Além disso, afirmam que as redes russas de defesa aérea tinham grandes lacunas no sul da Polônia, Eslováquia, Romênia, Hungria etc, porque a Rússia não tinha como colocar sistemas de defesa aérea na Ucrânia.
O que é notável até agora é quão pouca consideração é dada aos interesses de segurança nacional de qualquer outro país que não os Estados Unidos. Há um tom existencial quando se trata de discutir quaisquer ativos russos que possam, mesmo remotamente, representar algum tipo de ameaça ou pressionarem algum ponto do território da OTAN. No entanto, o fato de a OTAN poder rumar despreocupadamente para o leste e colocar exércitos inteiros às portas da Rússia é algo que sequer vem ao caso. Essa é a essência da “ordem baseada em regras”: as tais regras são para os outros; os Estados Unidos, esses podem dominar o mundo à rebarba de qualquer regra.

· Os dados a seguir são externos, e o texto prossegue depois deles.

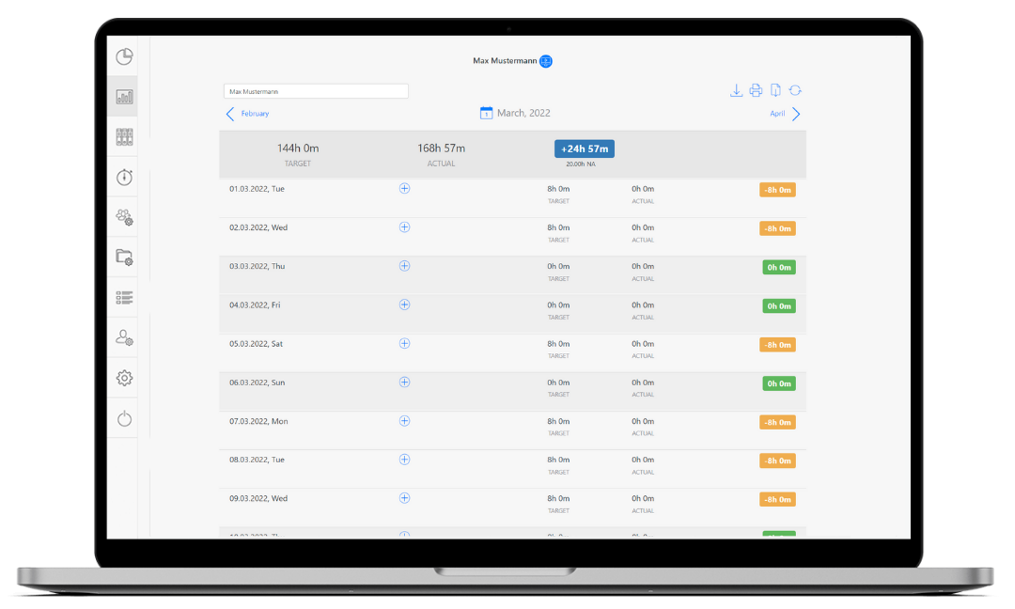This screenshot has width=1015, height=609.
Task: Add an entry for 01.03.2022, Tue
Action: click(x=404, y=188)
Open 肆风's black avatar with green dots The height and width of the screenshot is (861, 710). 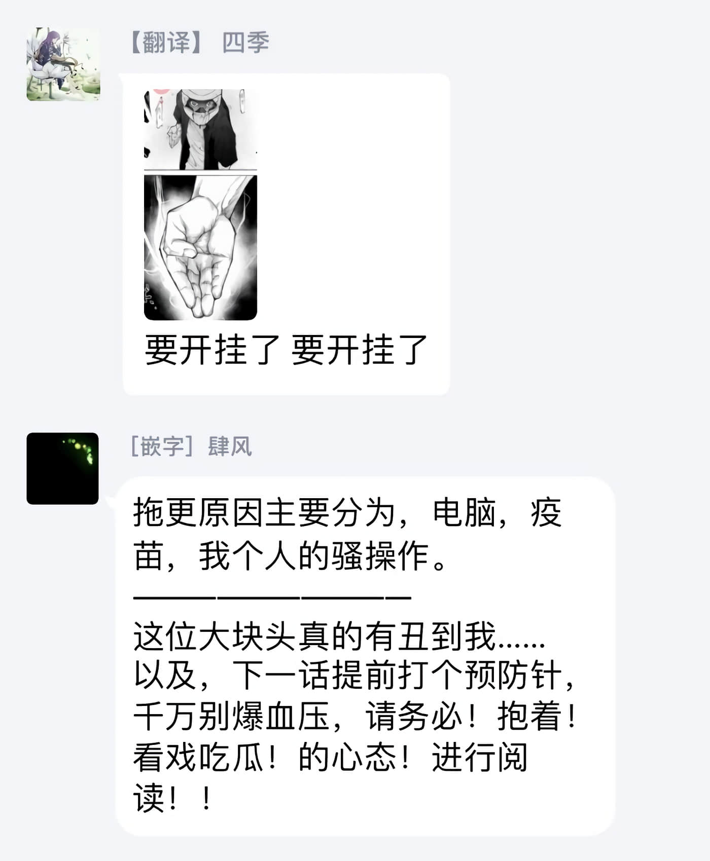point(62,468)
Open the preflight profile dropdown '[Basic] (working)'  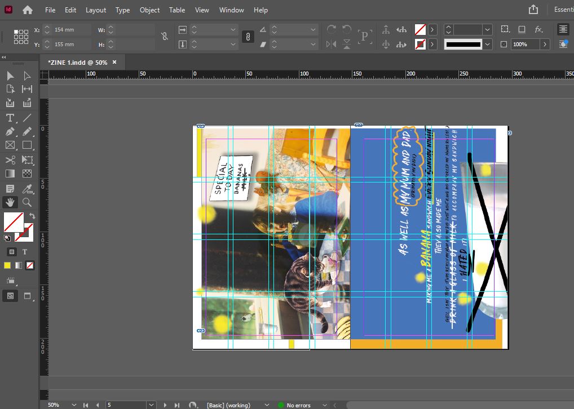pyautogui.click(x=267, y=404)
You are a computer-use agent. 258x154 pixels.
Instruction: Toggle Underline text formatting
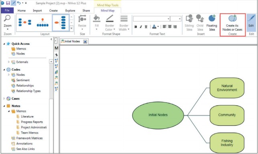[x=146, y=27]
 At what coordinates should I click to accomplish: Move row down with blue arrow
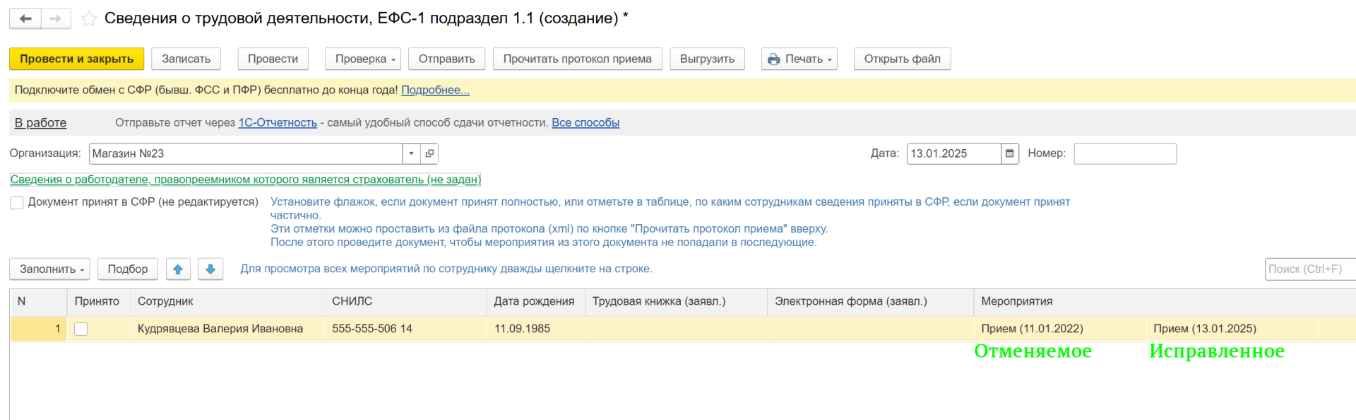[x=210, y=269]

Na verdade, eles chegam a defender abertamente a coerção econômica sem reservas, o que, em qualquer outra linguagem, significa terrorismo aberto ou interferência política num país: “É uma prioridade passar da imposição passiva de sanções para a sua aplicação proativa e agressiva, combinada com o uso da coerção econômica, para restringir o comércio com a Rússia”.

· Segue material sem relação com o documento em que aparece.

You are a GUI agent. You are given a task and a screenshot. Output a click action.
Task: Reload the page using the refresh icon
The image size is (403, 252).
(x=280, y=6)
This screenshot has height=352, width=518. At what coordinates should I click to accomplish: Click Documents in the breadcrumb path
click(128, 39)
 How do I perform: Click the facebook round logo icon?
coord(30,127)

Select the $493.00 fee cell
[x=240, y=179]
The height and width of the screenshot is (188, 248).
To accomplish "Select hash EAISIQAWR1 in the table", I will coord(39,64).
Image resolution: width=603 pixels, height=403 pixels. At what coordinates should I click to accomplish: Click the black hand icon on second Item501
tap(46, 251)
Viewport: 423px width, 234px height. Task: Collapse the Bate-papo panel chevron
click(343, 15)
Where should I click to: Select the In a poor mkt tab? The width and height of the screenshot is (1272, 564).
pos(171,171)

Note-se que a coerção a que se referem é voltada contra os seus próprios aliados. A Rússia já se encontra coagida, portanto, não é dela que se trata. O que pretendem é ampliar a coerção aos aliados intransigentes da União Europeia/OTAN ou a qualquer outro país associado, para reprimir qualquer eventual evasor ou desafiador do regime de sanções à Rússia.
Agora que já prepararam o terreno para alarmar o seu público, passam para a parte final: mostrar o que aconteceria se a Rússia ocupasse totalmente a Ucrânia após uma vitória decisiva.

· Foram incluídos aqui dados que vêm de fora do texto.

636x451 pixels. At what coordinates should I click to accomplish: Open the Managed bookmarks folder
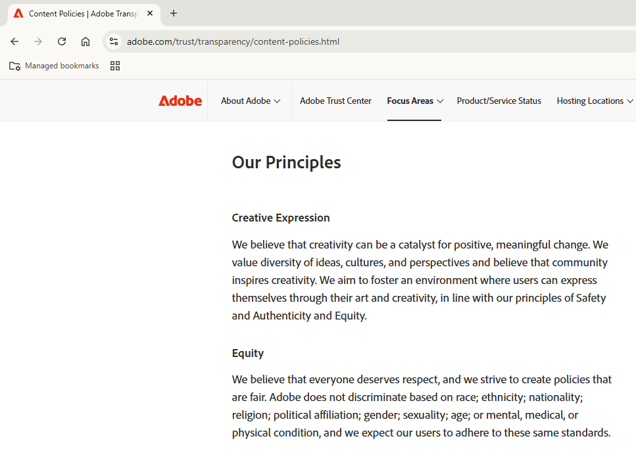(54, 66)
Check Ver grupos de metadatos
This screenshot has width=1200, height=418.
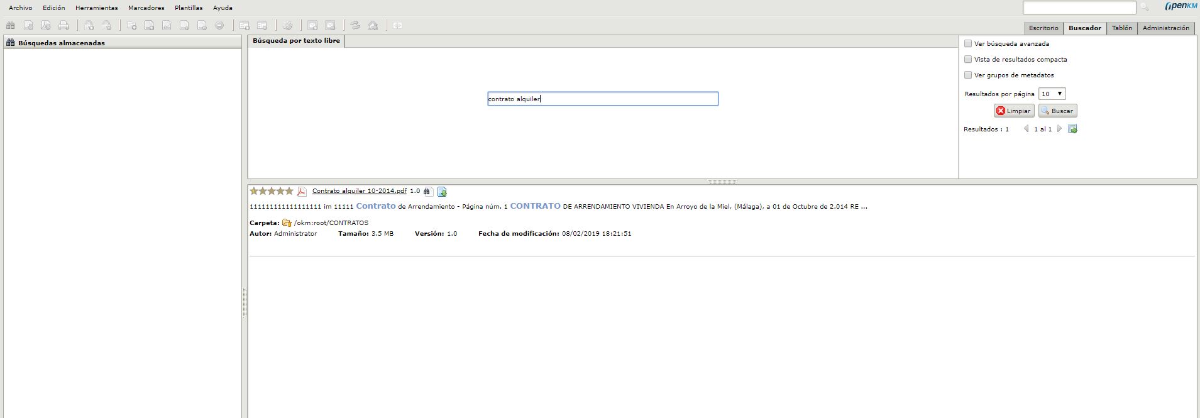pos(968,75)
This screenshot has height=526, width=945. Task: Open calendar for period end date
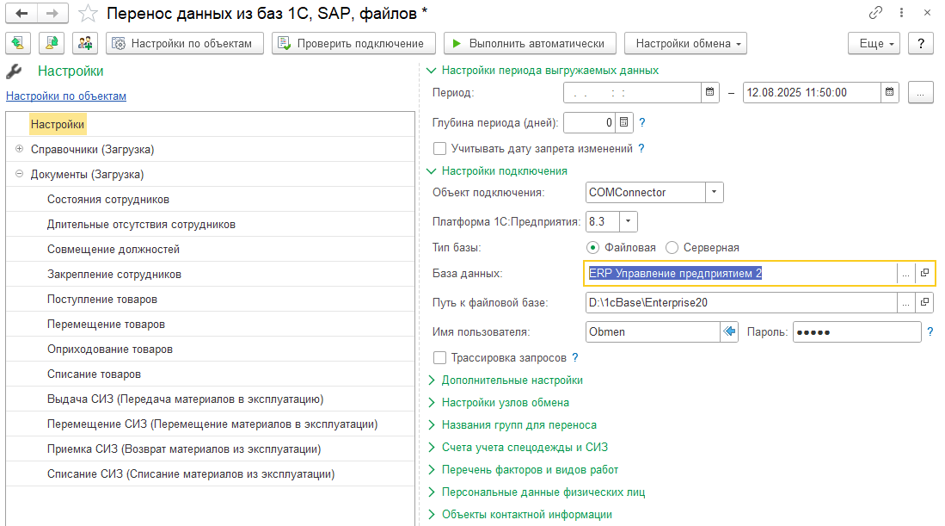click(x=890, y=93)
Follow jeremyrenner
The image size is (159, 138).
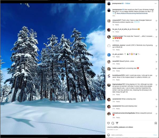(x=128, y=3)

Primeiro, repetem sombriamente o aviso, para martelar a seriedade da ameaça: “O súbito colapso da ajuda ocidental provavelmente levaria, mais cedo ou mais tarde, ao colapso da capacidade da Ucrânia de conter as forças russas. Elas poderiam avançar até à fronteira ocidental da Ucrânia em tal cenário e estabelecer ali novas bases militares, nas fronteiras da Polônia, Eslováquia, Hungria e Romênia. Os russos estão preparando forças militares de ocupação para lidar com a quase inevitável insurgência ucraniana, enquanto deixam as tropas da linha da frente livres para ameaçar a OTAN”.
Mais uma vez é de se salientar – porque é da maior importância – a gigantesca disparidade entre o que se pode noticiar para consumo de massa e o que é realmente discutido pelos verdadeiros planejadores e estrategistas de guerra. Mais uma vez, pode-se constatar a inteiramente sincera admissão de que, se a ajuda ocidental for cortada, a Rússia não só vencerá, como avançará até a fronteira ocidental da Ucrânia. É de se comparar uma admissão tão surpreendente como essa com aquilo que é permitido dizer no discurso superficial, onde ainda é proibido insinuar que a Rússia possa “romper o impasse”, mesmo a nível local, avançando, quem sabe, até as margens do Dnieper, ou algo um pouco além.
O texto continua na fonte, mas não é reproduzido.